After a cell is returned to, up to 100 random actions are taken. The iteration of exploration from that cell terminates after either 100 steps, or reaching a terminal state, whichever comes first. At each step, the algorithm repeats the previous action with 95% probability. Otherwise, it performs a new random action. This permits the agent to actually move, rather than remaining overall stationary while jittering back and forth due to the effects of sampling repeatedly from a uniform probability distribution across the action space.

high-level-overview-v2-1

The authors determine that a special return heuristic for selecting cells to explore from improves upon simply random selection. Their heuristic incorperates 3 factors that are weighted separately. The heuristic assigns a positive weight to each cell discovered thus far that is higher for cells that are deemed more promising. The attributes taken into account are as follows:

Cells that have been visited less often (at any time during the exploration phase) are deemed more promising
Cells that have been explicitly returned to less often are more promising
Cells that have recently contributed to discovering a new cell are considered more promising

The exact formulae for computing the cell selection probabilities are irrelevant for this brief overview, but they can be found in the paper.

Once the algorithm has run for quite some time, it will have explored an abundance of trajectories.
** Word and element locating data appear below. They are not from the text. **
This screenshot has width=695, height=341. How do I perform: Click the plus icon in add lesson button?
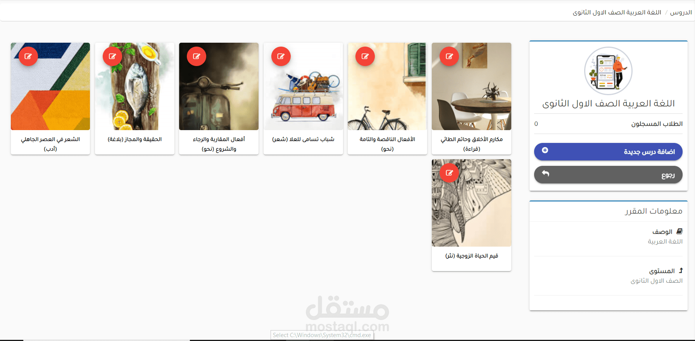(545, 150)
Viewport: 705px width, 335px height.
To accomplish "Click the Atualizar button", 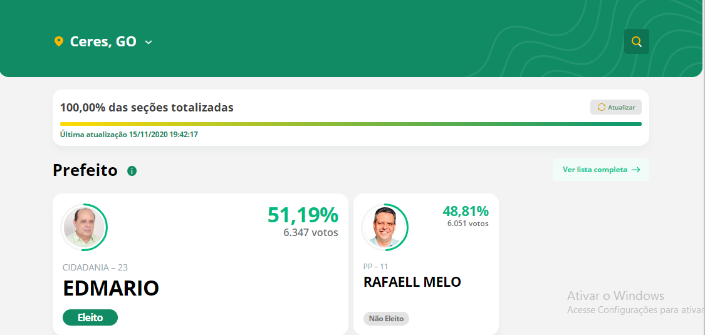I will point(615,107).
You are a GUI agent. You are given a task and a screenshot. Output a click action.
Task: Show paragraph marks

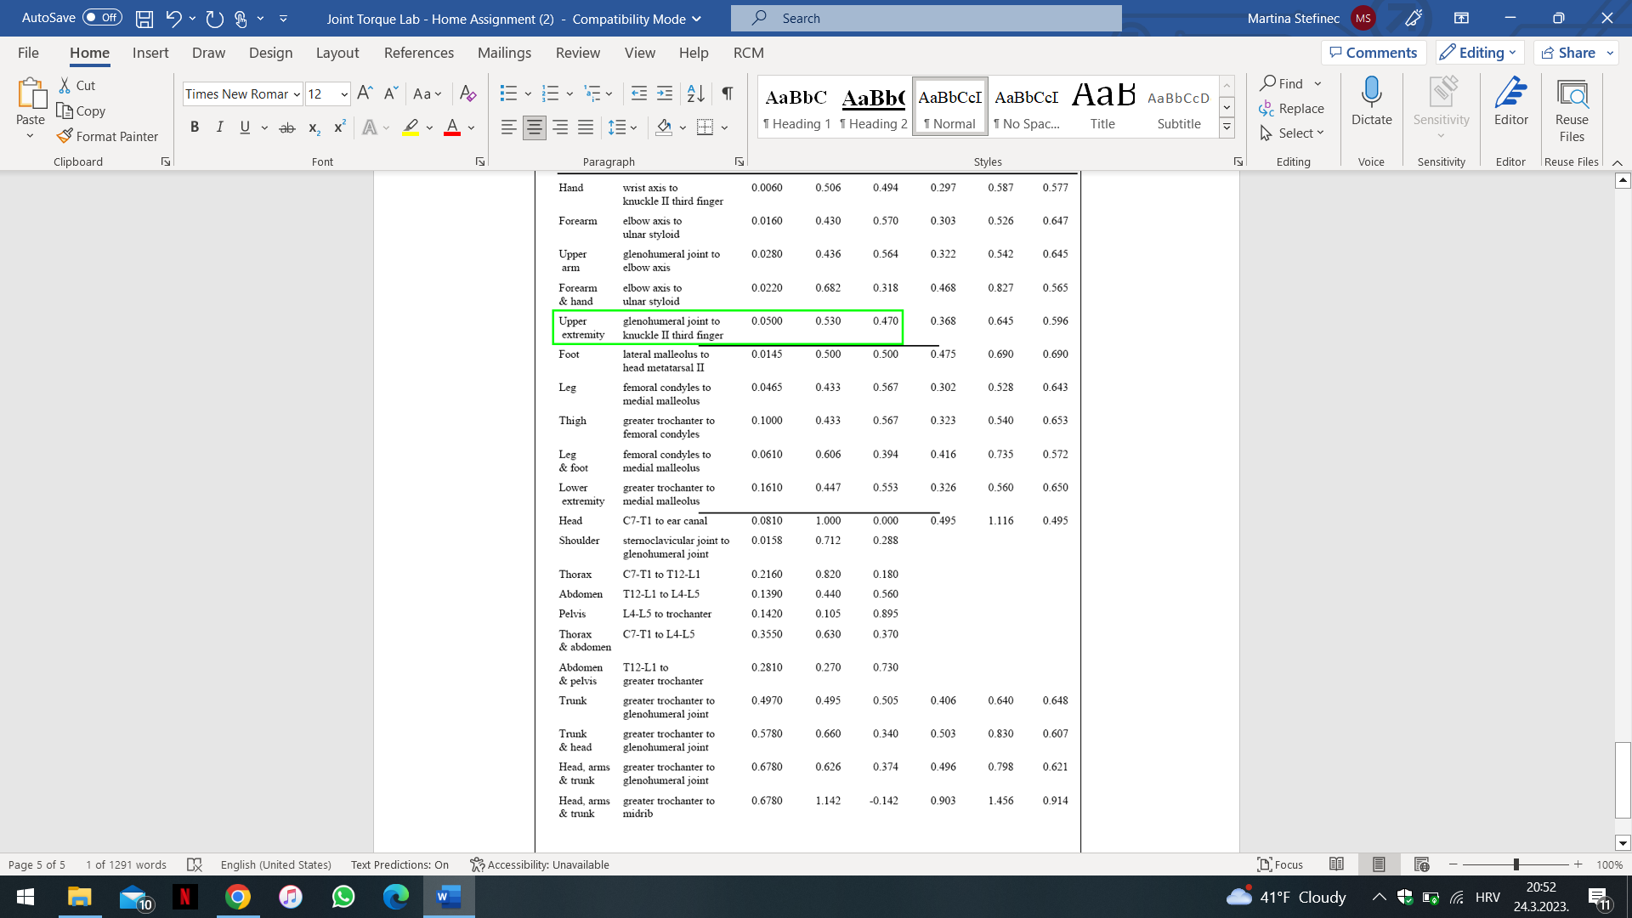[x=726, y=94]
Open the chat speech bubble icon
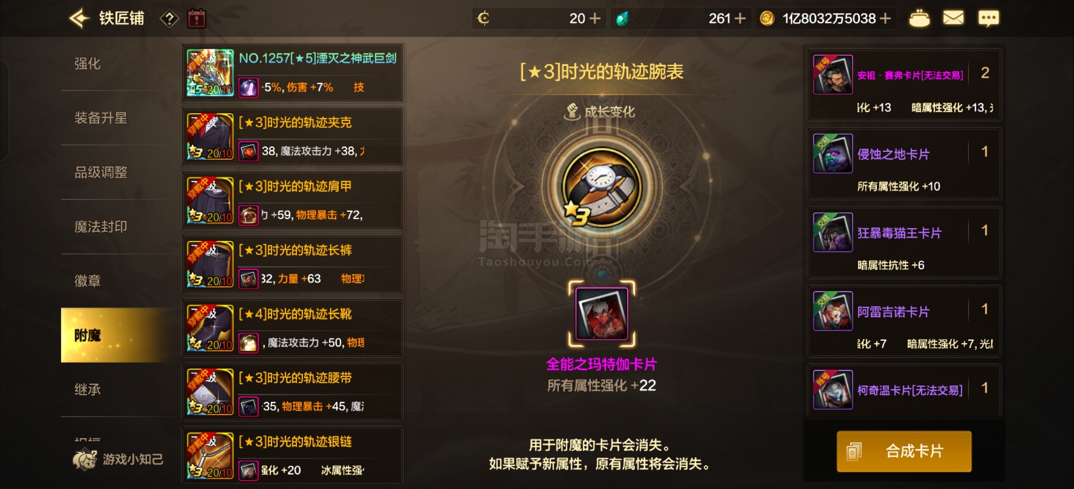 click(988, 19)
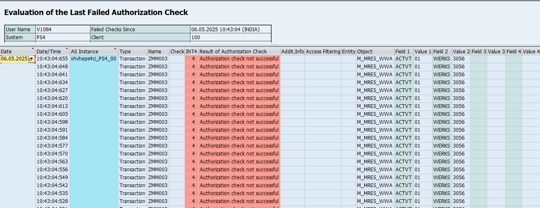Click the sort indicator on Date column header
The image size is (540, 208).
32,49

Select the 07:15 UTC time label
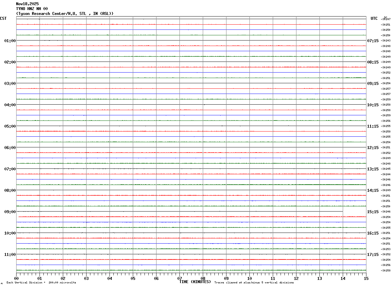(373, 40)

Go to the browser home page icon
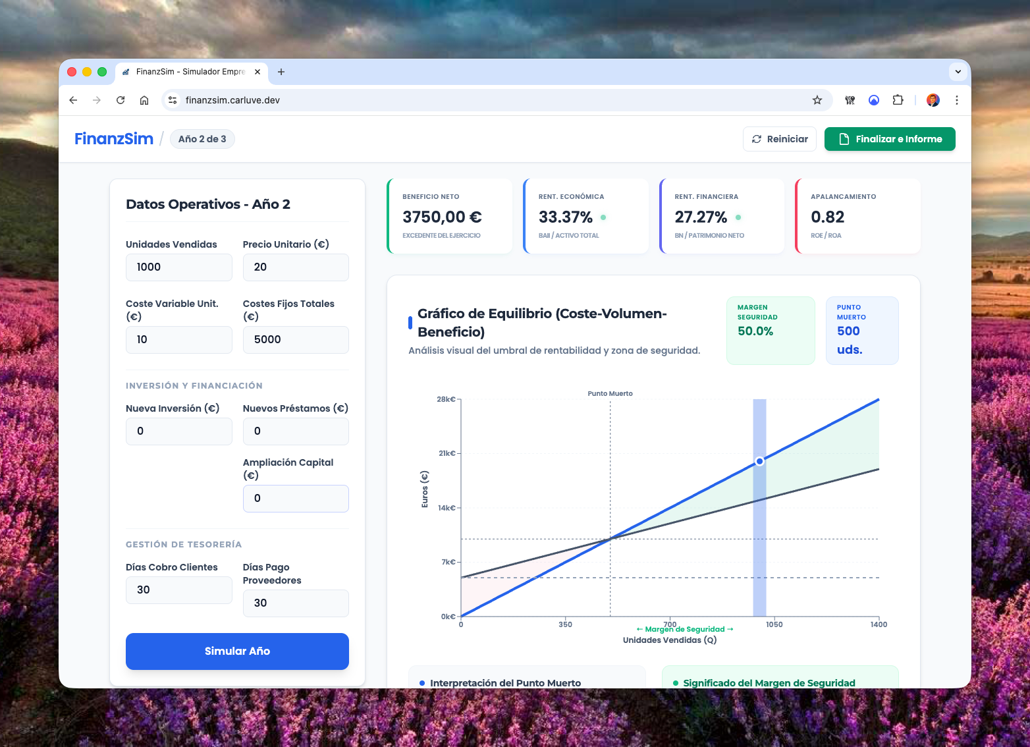[x=144, y=100]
If the environment in which the agent will be deployed is stochastic, these trajectories might not be robust to function in them. For example, taking a high-scoring trajectory explored during the exploration phase might not always lead to the same state in a stochastic version of the environment. If this is the case, then simply repeating these high-reward trajectories won’t work on its own. Instead, we conduct imitation learning to train an agent to replicate these high-performing trajectories without being susceptible to this added stochasticity. Ultimately, we’d have an agent capable of achieving high reward in a stochastic, sparse-reward environment.

This implementation

While the official code implementation is long and confusing, I have written an implementation that reproduces the same results from the paper, and is only approximately 125 lines of Python. It is also fast and efficient, with a multithreaded version implemented as well.

Below is a comparison of the logging from one particular run of the code in this repo, followed by the charts in the official publication. You can interpolate to see that they reproduce approximately the same performance.

Iterations: 0,       Cells: 0,    Frames: 0,         Max Reward: 0
Iterations: 4381,    Cells: 235,  Frames: 308820,    Max Reward: 100
Iterations: 9764,    Cells: 481,  Frames: 681496,    Max Reward: 400
Iterations: 15135,   Cells: 1383, Frames: 1123676,   Max Reward: 500
Iterations: 16067,   Cells: 1424, Frames: 1210164,   Max Reward: 2500
Iterations: 23125,   Cells: 1645, Frames: 1837288,   Max Reward: 2600
Iterations: 85091,   Cells: 3886, Frames: 7662984,   Max Reward: 2700
Iterations: 103522,  Cells: 4108, Frames: 9433592,   Max Reward: 3600
Iterations: 121112,  Cells: 5013, Frames: 11094780,  Max Reward: 3700
Iterations: 161816,  Cells: 5514, Frames: 14910896,  Max Reward: 3900
Iterations: 181558,  Cells: 5640, Frames: 16749312,  Max Reward: 4900
Iterations: 297663,  Cells: 6046, Frames: 27602032,  Max Reward: 5100
Iterations: 301599,  Cells: 6058, Frames: 27959652,  Max Reward: 5900
Iterations: 420121,  Cells: 6267, Frames: 39010620,  Max Reward: 6100
Iterations: 428669,  Cells: 6275, Frames: 39803388,  Max Reward: 7100
Iterations: 1553042, Cells: 6805, Frames: 142954240, Max Reward: 8100
Iterations: 2596421, Cells: 9018, Frames: 236394928, Max Reward: 8200
Iterations: 2613646, Cells: 9031, Frames: 237898588, Max Reward: 10200

There is also a code implementation for Gym Retro environments; the only difference really is the syntax to clone and restore states.